Friday, August 3, 2012

You are supported and loved, no matter what

This summer, the kids have learned some very valuable lessons.  So have I, but it's been more a retrospect kinda thing for me.  I had to really stop and look hard at my parenting choices and decisions in the past to understand what is going on right now.  Trust me, that's the hardest thing in the world to do as a person, but something I think is very important for everyone. 

Lesson #1 - for me (and for the kids to see through example), before you blame others for a wrong take an honest look at yourself first.  For a few years I've always wondered why the kids always behave for someone else and not for me.  But in looking at the past five years, I can see where the hiccup happened.  Jason was diagnosed in 2006.  Jack was five and Caroline was 2.  Over the course of four years, family often time spent more time with the kids than Jason or myself (either because Jason was hospitalized or I was splitting my time between work, home and hospital).  Someone else was around when the kids got out of line and then disciplined them.  I on the other hand was only around periodically and even then if they got out of line, a family member was present to discipline.  So the kids didn't really see me as someone to respect (or even fear a little bit).  I was more of the friend, that showed up periodically.  When Jason died in 2012, family was present again to discipline as I grieved and tried to figure out where to go from there.  As a result, now, I'm forced to begin the process of disciplining the children myself and having them respect me (and fear me a little bit :) ).  It has helped to have Kevin around to help with that.  When we were in Austin, the kids really got pissy with each other and then drove me almost to Bedlam.  When he got home and talked to the kids about respecting me and the things that go with it he talked about how Jason wouldn't have tolerated that (he said that from all of the stories he'd heard, Jason wouldn't have accepted their behavior and would've done something about it).  Jack said in retaliation: "why do you have to be so much like him!"  Kevin's response: because you're dad was a good guy and so am I.  But knowing that that's where the problem lies -that I haven't had to be the disciplinarian for a majority of their lives- has helped me better handle the situations and not feel bad because I'm doing something that I should've done 6 years ago.

Lesson #2 - Caroline's lesson - There is no such thing as "barely hitting" your brother.  Jack is feeling better since his tonsil surgery and has been needling his sister unmercilessly lately.  She has resorted to "barely hitting" him to get something he took back.  I've disciplined her and taken things away from her, but the behavior keeps happening.  So today when she "barely hit" Jack because he took her 3D glasses, I turned around while parked and slapped her notebook that she had in her lap.  She started crying and said, "Why did you just hit me?!"  I responded that I didn't "technically hit her" because I hit the notebook instead.  She was beside herself.  "But the notebook hit me and it hurt!"  But didn't hit you technically, was my response.  Both kids learned that it doesn't matter if you "barely hit" someone.  You shouldn't do it.

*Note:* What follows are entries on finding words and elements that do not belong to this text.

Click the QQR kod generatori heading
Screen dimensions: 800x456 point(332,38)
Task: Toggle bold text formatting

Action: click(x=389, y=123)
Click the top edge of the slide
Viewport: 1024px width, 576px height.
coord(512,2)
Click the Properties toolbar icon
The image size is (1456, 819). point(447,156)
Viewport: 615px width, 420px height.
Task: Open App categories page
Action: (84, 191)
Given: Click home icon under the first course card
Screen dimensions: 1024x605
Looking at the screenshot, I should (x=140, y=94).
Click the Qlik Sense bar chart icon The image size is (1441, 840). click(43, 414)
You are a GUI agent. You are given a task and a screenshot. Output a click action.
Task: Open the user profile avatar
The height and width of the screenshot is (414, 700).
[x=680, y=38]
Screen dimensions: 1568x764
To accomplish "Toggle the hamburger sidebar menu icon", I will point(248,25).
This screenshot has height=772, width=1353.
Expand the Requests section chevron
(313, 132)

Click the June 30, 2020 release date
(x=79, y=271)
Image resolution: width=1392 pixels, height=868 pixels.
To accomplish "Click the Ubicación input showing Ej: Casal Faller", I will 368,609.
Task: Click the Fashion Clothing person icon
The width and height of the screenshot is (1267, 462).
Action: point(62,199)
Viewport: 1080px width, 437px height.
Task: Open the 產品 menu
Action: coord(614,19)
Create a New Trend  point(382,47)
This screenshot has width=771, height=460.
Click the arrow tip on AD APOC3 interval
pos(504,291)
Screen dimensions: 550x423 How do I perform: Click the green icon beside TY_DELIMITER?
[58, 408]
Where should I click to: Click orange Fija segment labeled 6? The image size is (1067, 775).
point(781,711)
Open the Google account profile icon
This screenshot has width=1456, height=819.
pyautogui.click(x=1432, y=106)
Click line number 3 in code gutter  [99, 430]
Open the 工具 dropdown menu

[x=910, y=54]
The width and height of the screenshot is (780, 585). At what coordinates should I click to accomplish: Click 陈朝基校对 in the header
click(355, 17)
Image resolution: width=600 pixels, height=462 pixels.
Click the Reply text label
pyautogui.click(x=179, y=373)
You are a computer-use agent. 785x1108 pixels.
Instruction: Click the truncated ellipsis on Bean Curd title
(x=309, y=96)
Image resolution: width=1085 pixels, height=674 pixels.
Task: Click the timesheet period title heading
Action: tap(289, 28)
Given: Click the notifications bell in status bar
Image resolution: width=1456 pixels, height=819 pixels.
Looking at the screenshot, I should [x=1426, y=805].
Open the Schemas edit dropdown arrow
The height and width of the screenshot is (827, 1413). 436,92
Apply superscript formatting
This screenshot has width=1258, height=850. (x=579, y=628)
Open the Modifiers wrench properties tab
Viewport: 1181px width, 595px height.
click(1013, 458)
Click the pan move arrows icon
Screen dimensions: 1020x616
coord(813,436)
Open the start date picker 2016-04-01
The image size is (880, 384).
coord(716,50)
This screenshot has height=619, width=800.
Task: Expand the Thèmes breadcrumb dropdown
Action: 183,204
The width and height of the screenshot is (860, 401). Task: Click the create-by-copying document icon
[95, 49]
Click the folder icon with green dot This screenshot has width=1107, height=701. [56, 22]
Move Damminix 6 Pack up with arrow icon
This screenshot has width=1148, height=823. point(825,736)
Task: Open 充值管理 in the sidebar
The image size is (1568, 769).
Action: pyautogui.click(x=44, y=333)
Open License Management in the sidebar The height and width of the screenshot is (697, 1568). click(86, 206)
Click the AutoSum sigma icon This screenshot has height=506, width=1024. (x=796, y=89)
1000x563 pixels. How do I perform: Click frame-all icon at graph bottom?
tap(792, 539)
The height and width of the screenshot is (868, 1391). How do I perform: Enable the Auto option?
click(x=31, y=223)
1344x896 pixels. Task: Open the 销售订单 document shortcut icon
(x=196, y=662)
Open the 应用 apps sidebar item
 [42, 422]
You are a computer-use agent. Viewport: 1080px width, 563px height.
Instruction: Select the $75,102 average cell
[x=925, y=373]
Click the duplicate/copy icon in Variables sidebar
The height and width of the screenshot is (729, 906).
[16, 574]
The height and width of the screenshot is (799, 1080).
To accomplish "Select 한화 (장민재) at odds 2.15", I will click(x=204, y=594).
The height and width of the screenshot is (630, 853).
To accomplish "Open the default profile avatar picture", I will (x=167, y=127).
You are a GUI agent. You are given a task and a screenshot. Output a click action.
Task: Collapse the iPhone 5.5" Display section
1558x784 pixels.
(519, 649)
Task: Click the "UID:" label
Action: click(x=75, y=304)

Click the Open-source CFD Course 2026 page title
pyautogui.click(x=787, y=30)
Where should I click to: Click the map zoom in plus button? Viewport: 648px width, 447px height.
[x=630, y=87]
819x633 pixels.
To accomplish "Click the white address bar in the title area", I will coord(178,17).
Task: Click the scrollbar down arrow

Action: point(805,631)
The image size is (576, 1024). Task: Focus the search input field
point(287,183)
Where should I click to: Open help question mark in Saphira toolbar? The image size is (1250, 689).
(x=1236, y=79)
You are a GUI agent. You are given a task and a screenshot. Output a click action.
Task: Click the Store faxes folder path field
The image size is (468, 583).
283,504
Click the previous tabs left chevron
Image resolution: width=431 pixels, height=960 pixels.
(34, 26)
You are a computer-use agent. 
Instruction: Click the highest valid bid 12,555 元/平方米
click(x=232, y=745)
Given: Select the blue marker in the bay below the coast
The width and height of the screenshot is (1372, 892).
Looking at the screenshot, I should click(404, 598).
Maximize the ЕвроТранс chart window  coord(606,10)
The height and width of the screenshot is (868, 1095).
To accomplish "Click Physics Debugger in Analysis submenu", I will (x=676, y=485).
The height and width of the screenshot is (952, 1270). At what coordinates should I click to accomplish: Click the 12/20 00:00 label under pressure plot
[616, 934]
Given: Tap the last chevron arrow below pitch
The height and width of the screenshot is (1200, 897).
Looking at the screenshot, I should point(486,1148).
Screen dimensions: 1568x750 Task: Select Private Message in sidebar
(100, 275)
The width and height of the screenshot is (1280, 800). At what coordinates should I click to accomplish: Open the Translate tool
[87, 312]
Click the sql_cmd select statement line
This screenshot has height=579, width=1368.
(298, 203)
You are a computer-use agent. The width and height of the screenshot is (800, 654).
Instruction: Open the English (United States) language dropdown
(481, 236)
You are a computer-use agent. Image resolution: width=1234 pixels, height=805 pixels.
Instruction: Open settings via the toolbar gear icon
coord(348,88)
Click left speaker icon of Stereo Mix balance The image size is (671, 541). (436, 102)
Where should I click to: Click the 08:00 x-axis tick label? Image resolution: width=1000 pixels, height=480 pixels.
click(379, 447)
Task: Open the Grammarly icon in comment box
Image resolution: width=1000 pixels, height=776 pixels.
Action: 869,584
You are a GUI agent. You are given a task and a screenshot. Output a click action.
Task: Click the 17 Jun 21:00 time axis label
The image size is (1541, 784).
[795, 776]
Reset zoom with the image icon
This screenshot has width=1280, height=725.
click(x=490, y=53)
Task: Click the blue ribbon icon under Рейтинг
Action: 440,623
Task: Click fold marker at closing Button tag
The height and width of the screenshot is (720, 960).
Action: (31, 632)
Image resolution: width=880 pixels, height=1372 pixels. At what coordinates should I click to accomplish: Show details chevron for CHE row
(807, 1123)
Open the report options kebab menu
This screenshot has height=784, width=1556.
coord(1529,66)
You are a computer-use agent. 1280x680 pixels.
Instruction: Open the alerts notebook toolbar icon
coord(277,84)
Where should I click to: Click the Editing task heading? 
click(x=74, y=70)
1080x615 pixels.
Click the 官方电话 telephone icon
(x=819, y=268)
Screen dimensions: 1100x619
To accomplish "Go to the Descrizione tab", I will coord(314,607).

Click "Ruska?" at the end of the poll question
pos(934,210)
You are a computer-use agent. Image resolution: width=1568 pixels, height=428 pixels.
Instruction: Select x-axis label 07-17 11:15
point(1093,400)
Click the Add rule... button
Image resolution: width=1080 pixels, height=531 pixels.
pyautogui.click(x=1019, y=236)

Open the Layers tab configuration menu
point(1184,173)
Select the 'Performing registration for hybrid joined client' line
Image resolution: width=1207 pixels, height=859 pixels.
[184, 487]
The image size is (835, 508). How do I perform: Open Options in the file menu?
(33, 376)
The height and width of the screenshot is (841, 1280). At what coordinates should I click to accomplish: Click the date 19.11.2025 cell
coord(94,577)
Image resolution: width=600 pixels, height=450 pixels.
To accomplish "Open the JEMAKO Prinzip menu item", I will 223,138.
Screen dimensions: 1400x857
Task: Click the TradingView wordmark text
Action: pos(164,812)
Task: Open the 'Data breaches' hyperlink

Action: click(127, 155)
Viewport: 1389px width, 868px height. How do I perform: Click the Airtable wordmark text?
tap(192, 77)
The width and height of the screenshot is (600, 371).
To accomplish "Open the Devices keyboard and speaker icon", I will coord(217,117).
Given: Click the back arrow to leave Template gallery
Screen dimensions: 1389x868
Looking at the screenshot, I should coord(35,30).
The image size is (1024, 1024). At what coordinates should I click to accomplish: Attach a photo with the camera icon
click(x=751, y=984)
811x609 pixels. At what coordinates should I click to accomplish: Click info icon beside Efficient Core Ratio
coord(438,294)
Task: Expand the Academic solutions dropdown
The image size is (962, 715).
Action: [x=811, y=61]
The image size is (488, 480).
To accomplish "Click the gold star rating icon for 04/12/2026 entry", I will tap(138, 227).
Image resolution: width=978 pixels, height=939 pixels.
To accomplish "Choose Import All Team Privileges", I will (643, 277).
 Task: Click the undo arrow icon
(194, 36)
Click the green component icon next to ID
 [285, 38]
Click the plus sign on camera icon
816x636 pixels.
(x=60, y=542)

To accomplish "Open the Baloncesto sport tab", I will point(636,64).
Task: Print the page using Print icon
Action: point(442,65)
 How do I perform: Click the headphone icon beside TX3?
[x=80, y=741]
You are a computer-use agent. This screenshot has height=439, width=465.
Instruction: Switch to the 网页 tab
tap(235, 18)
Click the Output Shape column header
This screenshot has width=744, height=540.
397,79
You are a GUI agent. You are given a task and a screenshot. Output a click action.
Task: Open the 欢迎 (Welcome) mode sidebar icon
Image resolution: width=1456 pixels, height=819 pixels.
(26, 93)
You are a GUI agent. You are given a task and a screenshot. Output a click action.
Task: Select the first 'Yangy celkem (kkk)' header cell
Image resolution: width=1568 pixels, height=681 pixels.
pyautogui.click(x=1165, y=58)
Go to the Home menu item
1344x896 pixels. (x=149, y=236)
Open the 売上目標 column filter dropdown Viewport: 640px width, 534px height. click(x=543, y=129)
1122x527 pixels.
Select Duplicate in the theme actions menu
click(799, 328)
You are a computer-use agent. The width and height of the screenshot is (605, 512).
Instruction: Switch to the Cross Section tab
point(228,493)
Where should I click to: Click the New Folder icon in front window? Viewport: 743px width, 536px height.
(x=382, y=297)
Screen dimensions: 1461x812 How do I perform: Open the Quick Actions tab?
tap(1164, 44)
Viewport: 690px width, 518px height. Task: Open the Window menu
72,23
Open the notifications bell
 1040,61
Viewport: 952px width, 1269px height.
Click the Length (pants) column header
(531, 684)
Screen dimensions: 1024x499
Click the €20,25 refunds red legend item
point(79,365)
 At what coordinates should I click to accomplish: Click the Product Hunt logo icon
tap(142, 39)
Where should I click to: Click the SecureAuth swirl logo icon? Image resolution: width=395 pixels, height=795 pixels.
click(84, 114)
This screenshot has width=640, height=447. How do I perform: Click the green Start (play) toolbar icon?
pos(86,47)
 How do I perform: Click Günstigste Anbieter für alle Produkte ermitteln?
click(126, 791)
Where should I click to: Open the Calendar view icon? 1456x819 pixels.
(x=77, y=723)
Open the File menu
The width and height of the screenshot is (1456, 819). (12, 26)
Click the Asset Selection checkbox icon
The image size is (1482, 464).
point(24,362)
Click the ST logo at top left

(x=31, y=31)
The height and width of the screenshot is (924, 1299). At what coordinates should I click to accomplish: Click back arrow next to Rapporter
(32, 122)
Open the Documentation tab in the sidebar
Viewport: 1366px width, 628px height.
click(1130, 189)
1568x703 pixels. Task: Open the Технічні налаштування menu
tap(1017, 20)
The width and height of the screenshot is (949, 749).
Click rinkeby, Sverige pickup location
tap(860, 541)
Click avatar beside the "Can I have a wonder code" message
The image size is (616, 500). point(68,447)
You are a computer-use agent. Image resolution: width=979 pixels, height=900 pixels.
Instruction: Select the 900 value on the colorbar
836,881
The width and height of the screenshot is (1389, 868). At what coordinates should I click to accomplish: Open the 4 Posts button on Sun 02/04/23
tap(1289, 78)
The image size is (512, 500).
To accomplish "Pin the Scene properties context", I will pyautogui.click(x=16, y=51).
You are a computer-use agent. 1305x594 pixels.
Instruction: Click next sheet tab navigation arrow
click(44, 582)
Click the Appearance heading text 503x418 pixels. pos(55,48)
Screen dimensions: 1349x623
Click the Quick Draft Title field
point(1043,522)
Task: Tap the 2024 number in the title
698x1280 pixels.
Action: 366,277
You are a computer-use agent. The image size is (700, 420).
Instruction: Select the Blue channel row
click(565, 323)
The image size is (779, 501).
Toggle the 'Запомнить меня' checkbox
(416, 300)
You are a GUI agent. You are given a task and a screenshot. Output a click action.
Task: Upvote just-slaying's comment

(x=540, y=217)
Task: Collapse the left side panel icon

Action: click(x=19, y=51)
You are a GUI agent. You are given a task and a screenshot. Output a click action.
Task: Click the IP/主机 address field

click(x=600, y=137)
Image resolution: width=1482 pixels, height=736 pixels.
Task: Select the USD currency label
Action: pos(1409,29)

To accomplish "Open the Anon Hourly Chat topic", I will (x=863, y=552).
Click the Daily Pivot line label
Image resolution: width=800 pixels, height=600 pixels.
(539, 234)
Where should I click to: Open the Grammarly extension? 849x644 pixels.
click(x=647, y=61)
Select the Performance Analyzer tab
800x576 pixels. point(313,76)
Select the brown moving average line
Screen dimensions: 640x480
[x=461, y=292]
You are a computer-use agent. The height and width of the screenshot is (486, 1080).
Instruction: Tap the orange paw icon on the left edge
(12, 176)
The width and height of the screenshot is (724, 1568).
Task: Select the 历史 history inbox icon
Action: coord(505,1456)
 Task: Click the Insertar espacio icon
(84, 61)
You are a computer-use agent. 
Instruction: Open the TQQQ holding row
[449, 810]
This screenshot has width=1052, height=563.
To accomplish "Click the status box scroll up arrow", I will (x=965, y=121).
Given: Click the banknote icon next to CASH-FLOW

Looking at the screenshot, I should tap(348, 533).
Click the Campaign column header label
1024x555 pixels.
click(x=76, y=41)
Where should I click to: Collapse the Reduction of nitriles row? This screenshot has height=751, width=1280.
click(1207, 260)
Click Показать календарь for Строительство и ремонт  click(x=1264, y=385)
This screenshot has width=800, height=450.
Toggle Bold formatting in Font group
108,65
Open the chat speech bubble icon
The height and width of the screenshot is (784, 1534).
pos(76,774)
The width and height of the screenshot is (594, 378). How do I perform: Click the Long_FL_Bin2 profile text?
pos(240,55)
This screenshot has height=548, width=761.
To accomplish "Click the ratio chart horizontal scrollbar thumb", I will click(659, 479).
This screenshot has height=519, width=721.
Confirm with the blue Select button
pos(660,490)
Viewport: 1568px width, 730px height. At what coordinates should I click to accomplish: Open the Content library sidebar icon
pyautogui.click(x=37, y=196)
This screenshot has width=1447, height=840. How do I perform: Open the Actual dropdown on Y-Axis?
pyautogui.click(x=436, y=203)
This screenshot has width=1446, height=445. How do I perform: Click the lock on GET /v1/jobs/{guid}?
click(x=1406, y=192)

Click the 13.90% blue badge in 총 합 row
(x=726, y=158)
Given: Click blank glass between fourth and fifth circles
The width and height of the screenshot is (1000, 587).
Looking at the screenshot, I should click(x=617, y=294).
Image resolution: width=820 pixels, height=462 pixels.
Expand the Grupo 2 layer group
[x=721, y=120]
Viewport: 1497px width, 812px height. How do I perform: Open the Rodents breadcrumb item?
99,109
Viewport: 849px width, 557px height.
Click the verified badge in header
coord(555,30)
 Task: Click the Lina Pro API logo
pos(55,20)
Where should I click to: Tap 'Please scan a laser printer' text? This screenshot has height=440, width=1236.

Lesson #3 - Jack --When you think your life isn't fair and no one cares...think again.  Latest example: Spooky.  If you've kept up with this blog, you'll know about Spooky.  It's a Beannie Buddy that he's had since he was 10 months old.  Well, we finally lost him.  Actually Jack left him in Austin at the Lost Pines Resort.  Now, he didn't realize he left him until a week and a half later, but when he realized it it was traumatic.  We looked everywhere at the house and Kevin even looked all over his apartment before we realized that Spooky was gone.  Upon learning of the loss Aunt Kirsten got on eBay and found three more which she ordered.  I was going to get on eBay the next day and order a new one, but she beat me to it.  Jack was humbled that we would do that.

Lesson #4 - As your mother, I reserve the right to bring up any past even that will serve my purpose in reminding you why you can't do something or why you can't have something.

Lesson #5 - The kids - The family might not like the choices you make, but they'll still love you and want you to be okay.  Pa sat at the Surgical Center while Jack had his tonsils out.  He met us at the center when we got there first thing, went back with us while they prepped Jack, and stayed until Jack was in recovery and talking.